Le clergé

Chapitre 1:L'Église et «l'agriculturisme»


À la fin du XIXe siècle, l’Église catholique de l’Ouest se lance dans le mouvement d’immigration et cherche à faire venir des colons de langue française dans les Territoires du Nord-Ouest. «Le premier archevêque de Saint-Boniface, Mgr Alexandre Taché, et son successeur, Mgr Adélard Langevin, étaient tous deux ultramontains. Ils considéraient la tâche de promouvoir l’immigration franco-catholique dans l’Ouest comme un devoir sacré.»1

De plus, l’Église veut que ces colons de langue française s’établissent sur des homesteads et qu’ils suivent les traces de leurs ancêtres québécois, c’est-à-dire qu’ils soient fermiers:«Sous le régime français, aucune carrière n’était interdite aux Canadiens. L’empire français comptait sur eux pour continuer à survivre et à prospérer. La situation était toute autre sous le régime anglais. L’administration de l’armée, de la marine et le commerce étranger passaient exclusivement sous le contrôle des Britanniques.»2 Les Canadiens français avaient donc accepté, après la Conquête en 1763, de limiter leurs ambitions et de ne pas viser trop haut. De plus en plus, les Canadiens français s’étaient retranchés à la ferme et les membres du clergé étaient devenus leurs nouveaux chefs.

Alors que la population canadienne-française est majoritaire et urbaine lors du recensement de 1666, les choses sont complètement différentes 200 ans plus tard lors de la Confédération. En 1867, les Canadiens français ne représentent plus que le tiers de la population et environ 85 pour cent vivent à la ferme ou en milieu rural.

Toutefois, vers le millieu du siècle dernier, toutes les bonnes terres agricoles sont prises au Québec; les jeunes ont alors deux choix: s’exiler vers les villes industrialisées de la Nouvelle-Angleterre ou vers les vastes prairies de l’Ouest canadien. Mais le clergé et la petite élite canadienne-française ne veulent pas perdre leur pouvoir sur le peuple. On dénonce alors la migration vers les villes industrialisées. On glorifie de plus en plus le métier d’agriculteur. «Toute personne qui choisissait de s’en aller en exil aux États-Unis ou qui émigrait vers la ville était dénoncée comme étant un traitre ou un déserteur, et le mythe de l’agriculture comme dernier recours pour la nation était perpétué par des romans et des chansons.»3 Louis Hémon (Maria Chapdelaine) et Félix-Antoine Savard (Menaud Maître-Draveur) vont donc vanter les mérites de «l’agriculturisme».

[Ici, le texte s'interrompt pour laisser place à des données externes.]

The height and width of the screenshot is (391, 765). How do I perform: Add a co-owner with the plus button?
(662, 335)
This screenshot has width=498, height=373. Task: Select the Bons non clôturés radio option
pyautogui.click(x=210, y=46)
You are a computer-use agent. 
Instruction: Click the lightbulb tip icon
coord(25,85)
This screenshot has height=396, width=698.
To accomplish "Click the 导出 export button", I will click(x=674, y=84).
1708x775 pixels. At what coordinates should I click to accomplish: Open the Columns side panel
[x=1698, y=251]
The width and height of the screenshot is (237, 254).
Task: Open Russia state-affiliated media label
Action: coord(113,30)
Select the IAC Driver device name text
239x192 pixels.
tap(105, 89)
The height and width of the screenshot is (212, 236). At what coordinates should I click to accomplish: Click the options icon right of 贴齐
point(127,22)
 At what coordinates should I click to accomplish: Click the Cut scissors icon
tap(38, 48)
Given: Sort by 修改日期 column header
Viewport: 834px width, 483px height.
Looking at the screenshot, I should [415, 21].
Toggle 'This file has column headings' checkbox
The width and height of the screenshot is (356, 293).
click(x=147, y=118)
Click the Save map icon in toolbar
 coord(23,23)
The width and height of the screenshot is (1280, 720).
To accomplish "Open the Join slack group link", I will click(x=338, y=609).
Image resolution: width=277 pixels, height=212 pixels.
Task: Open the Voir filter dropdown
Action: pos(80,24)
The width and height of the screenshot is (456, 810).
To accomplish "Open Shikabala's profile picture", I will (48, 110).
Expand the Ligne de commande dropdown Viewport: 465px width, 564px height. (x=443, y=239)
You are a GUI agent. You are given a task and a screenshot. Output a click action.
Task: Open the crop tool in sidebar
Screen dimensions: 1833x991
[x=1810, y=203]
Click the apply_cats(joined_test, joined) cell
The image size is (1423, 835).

Le clergé catholique du Québec n’est pas toujours content, avec raison, de voir les siens partir pour l’Ouest. Au lieu de voir leurs ouailles s’exiler vers les États-Unis, ou vers l’Ouest, certains prêtres tentent d’organiser des projets de colonisation à l’intérieur même du Québec.

Durant les années 1840, les Canadiens français avaient envahi la région des Cantons de l’Est, une région précédemment colonisée par les Loyalistes. «L’installation de Canadiens français dans les Cantons de l’Est est le fait de toute une série de projets patronnés par divers groupes sur l’initiative de prêtres catholiques.»4 Quelques années plus tard, les Canadiens français coloniseront la région du Saguenay-Lac Saint-Jean, puis durant les années 1860, ils iront dans la vallée du Saint-Maurice et dans les Laurentides. Ensuite, les colons canadiens-français remonteront l’Outaouais durant les années 1880 pour y fonder des villages dans la région du lac Témiscamingue et, en 1912, on se rendra même jusque dans la région de l’Abitibi.

«Les Anglais pouvaient bien dominer l’économie, les Canadiens français, eux, allaient assurer leur présence en occupant le territoire.»5 L’image des colons canadiens-français allant prendre possession de la terre dans les «Pays d’en haut» est bien illustrée dans le célèbre roman de Claude-Henri Grignon, Un homme et son péché. Cette histoire de l’avare, Séraphin Poudrier, a été rendue encore plus célèbre, ayant été reprise à la radio et à la télévision.